>> START SELECTED PASSAGE

Next, EC3 went one-on-one against Kevin Kiley Jr. In the end, as Kiley was looking for a plancha on the outside of the ring, EC3 ducked out of the way and rolled Kiley back into the ring and made him tap out to "The Purpose".

Next, La Rebelión (Bestia 666 and Mecha Wolf) defended the NWA World Tag Team Championship against Blunt Force Trauma (Carnage and Damage) (with Aron Stevens). In the end, La Rebelión delivered stereo enzeguiris before overpowering Carnage and suplexing Damage. La Rebelión delivered suicide dives, allowing Stevens to hit Bestia 666 with a loaded glove, causing a disqualification.

Next, Trevor Murdoch faced Chris Adonis. In the latter stages, as Murdoch was looking for a top rope bulldog, Adonis avoided it and put on the "Master Lock", forcing Murdoch to pass out giving Adonis the victory.

The next match featured a No Disqualification match for the NWA World Women's Championship, contested between Kamille and Angelina Love. In the closing stages, Kamille brought out a table and put it against the turnbuckle. As Kamille was distracted, Love threw a trash can into Kamille before hitting the "Botox Injection", but Kamille kicked out. As Love was trying to hit Kamille with the title belt, Kamille ducked out of the way and delivered a spear into the table for the three count.

The penultimate match saw Cyon (with Austin Idol) defend the NWA National Heavyweight Championship against Homicide. In the end, as Homicide was looking for a frog splash, Cyon blocked him and hit a superplex. Homicide then delivered the middle finger to Cyon. Cyon then connected with the Death Valley Driver to pickup the victory.

===Main event===
The main event was contested between Tyrus and Matt Cardona for the NWA World Heavyweight Championship, with everyone banned from ringside. Tyrus bodyslammed Cardona and splashed him in the corner. Cardona sidestepped Tyrus and delivered three Reboots. Tyrus then inadvertently hit the referee. Rolando Freeman then came and attacked Tyrus with a steel chair. Cardona then hit the title belt on Tyrus, but Tyrus kicked out. As Cardona was in the corner, he moved and Tyrus again inadvertently hit another referee. Mike Knox came down to the ring and delivered a running crossbody to Tyrus. As Knox wanted to use the ring bell, special guest commentator Bully Ray threw Knox into the steel steps. Tyrus then delivered the Tongan death grip on Cardona followed by a chokeslam to pickup the victory. After the match, Ray congratulated Tyrus, and Tyrus agreed to give Ray a title shot anytime he wanted.

>> END SELECTED PASSAGE
>> START DATA PROVIDED

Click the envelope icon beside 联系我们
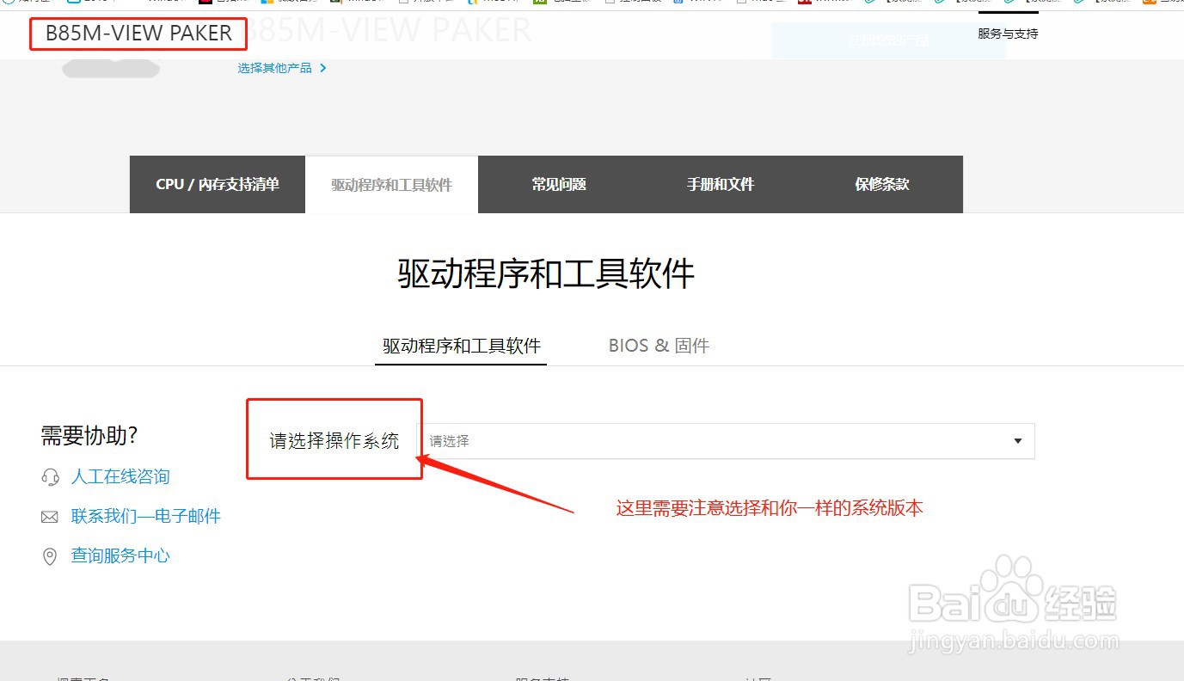pyautogui.click(x=50, y=516)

>> END DATA PROVIDED

◆ WORK TO COMPLETE ◆
1. According to the wrestling match recap, which move did Cyon use to win the NWA National Heavyweight Championship match against Homicide?
2. Reproduce the wrestling match recap from "The next match" up to and including "the three count.".
The lines have nothing to do with the wrestling match recap.

◆ OUTPUTS IN ORDER ◆
1. The Death Valley Driver.

2.
The next match featured a No Disqualification match for the NWA World Women's Championship, contested between Kamille and Angelina Love. In the closing stages, Kamille brought out a table and put it against the turnbuckle. As Kamille was distracted, Love threw a trash can into Kamille before hitting the "Botox Injection", but Kamille kicked out. As Love was trying to hit Kamille with the title belt, Kamille ducked out of the way and delivered a spear into the table for the three count.